Dictionnaire de la Littérature 2001Éd. 2001
A

Afrique noire

La découverte de l'Afrique et de ses langues

Nous avons peine à nous pénétrer de l'idée que l'Afrique noire est demeurée terre inconnue jusqu'à la fin du XIXe siècle. Le voyageur écossais Mungo Park n'établit avec précision le sens dans lequel coule le Niger qu'en 1799 et il faut attendre 1830 pour situer l'embouchure de ce fleuve et accepter l'idée que son estuaire n'est pas celui du Congo. La géographie n'avait pas beaucoup progressé sur la localisation des sources du Nil depuis Ptolémée : le géographe alexandrin du IIIe siècle abhorrait les « blancs de la carte » et peuplait ses dessins de montagnes et de lacs fantaisistes.

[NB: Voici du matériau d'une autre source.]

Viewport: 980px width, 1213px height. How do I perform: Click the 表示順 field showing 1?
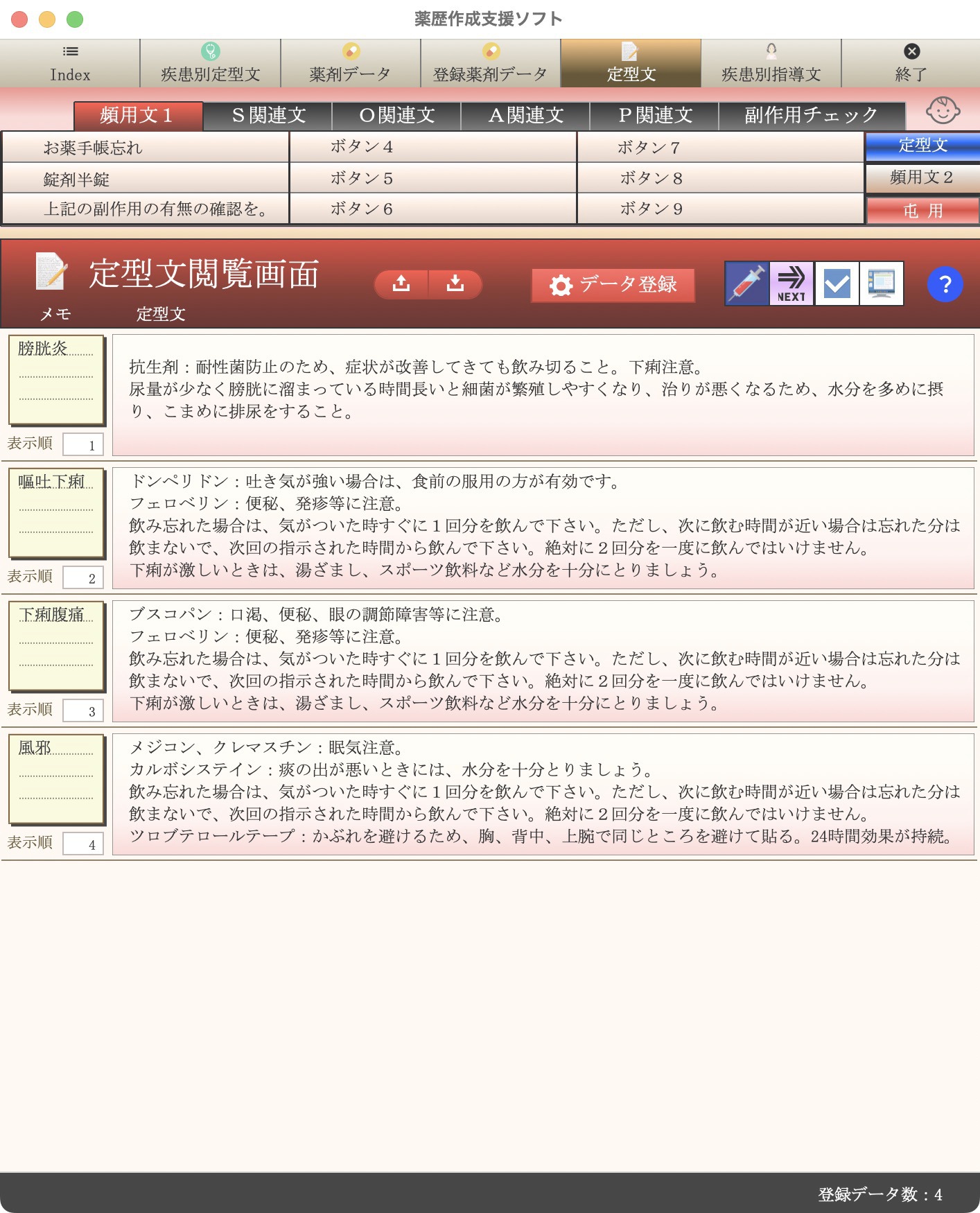point(83,445)
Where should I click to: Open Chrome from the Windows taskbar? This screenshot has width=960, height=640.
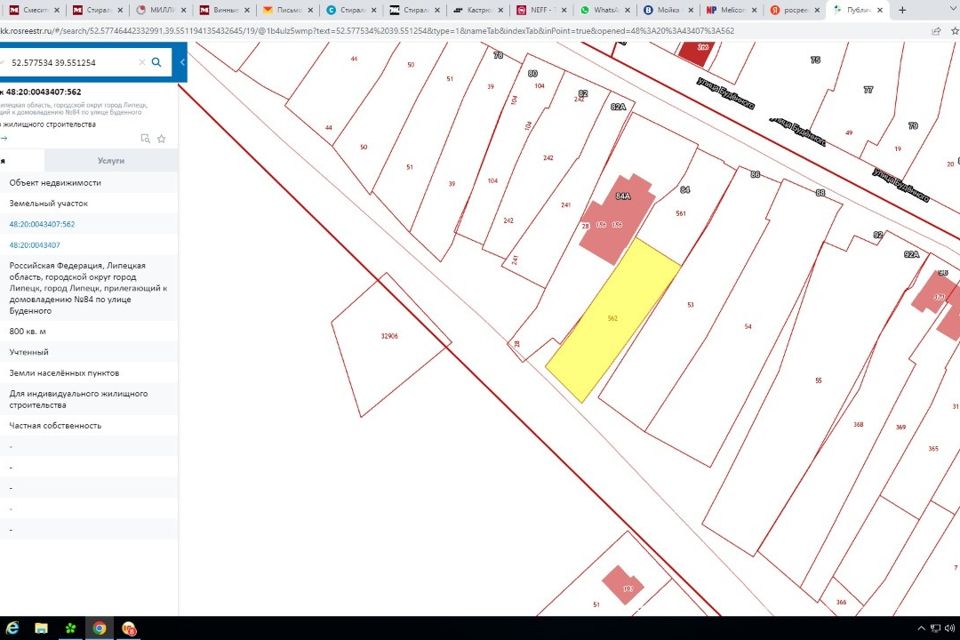pos(99,628)
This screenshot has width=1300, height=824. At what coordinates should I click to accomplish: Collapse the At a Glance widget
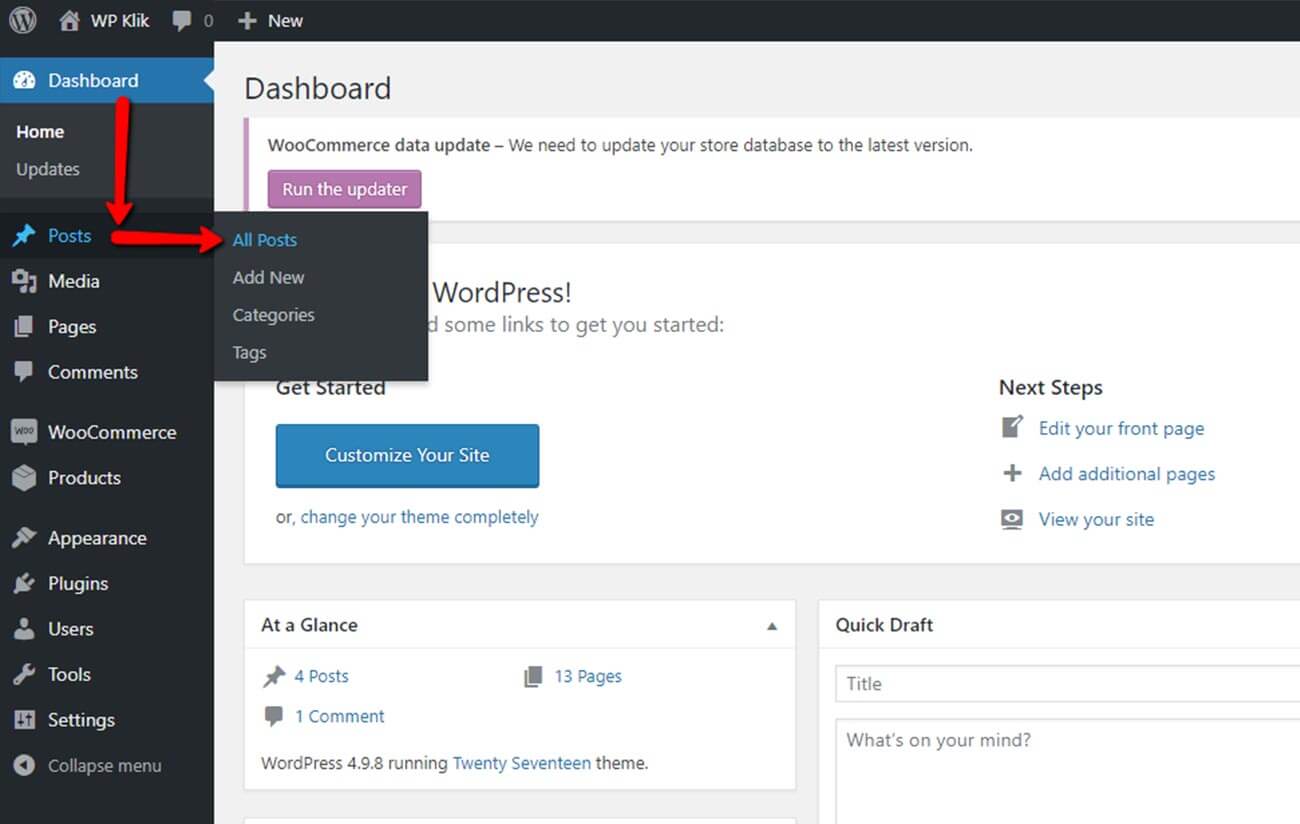point(771,624)
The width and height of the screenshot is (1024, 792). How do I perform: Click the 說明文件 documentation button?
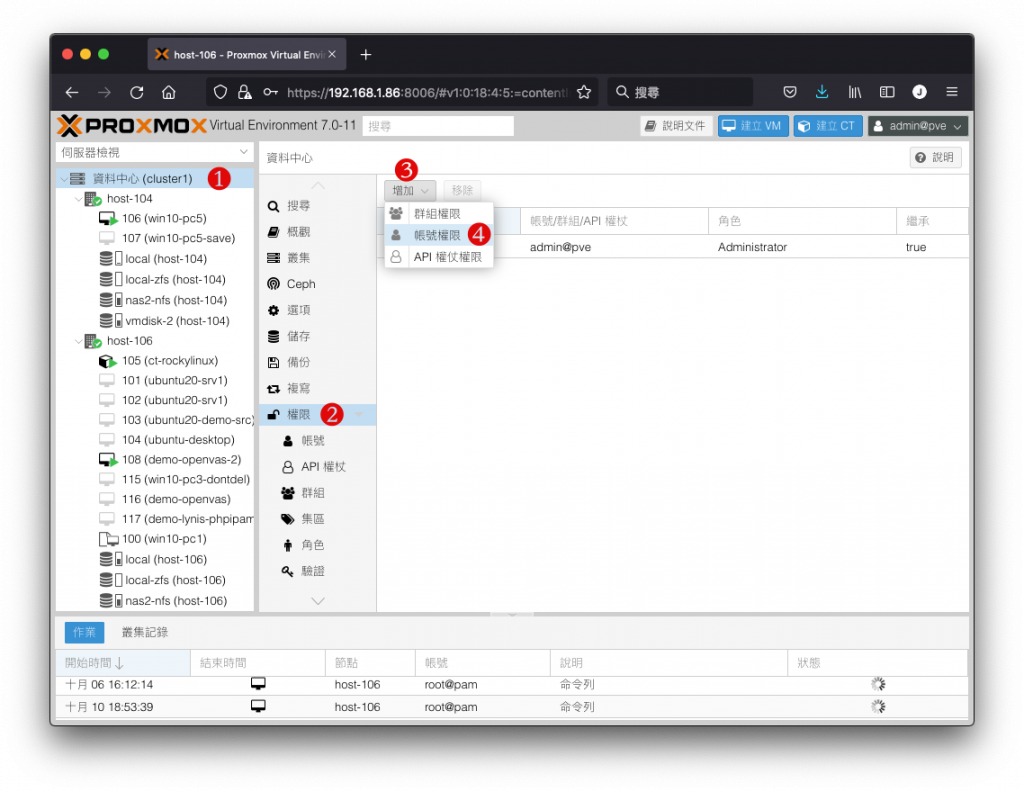click(676, 126)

La découverte de l'Afrique, la cartographie de ses fleuves et de ses montagnes sera la grande entreprise du XIXe siècle, celle à partir de laquelle Jules Verne lance la série de ses Voyages extraordinaires en 1863. Cette même année est établi le cours supérieur du Nil : les idées sur les langues et les littératures de l'Afrique ne pouvaient échapper à ce climat d'ignorance.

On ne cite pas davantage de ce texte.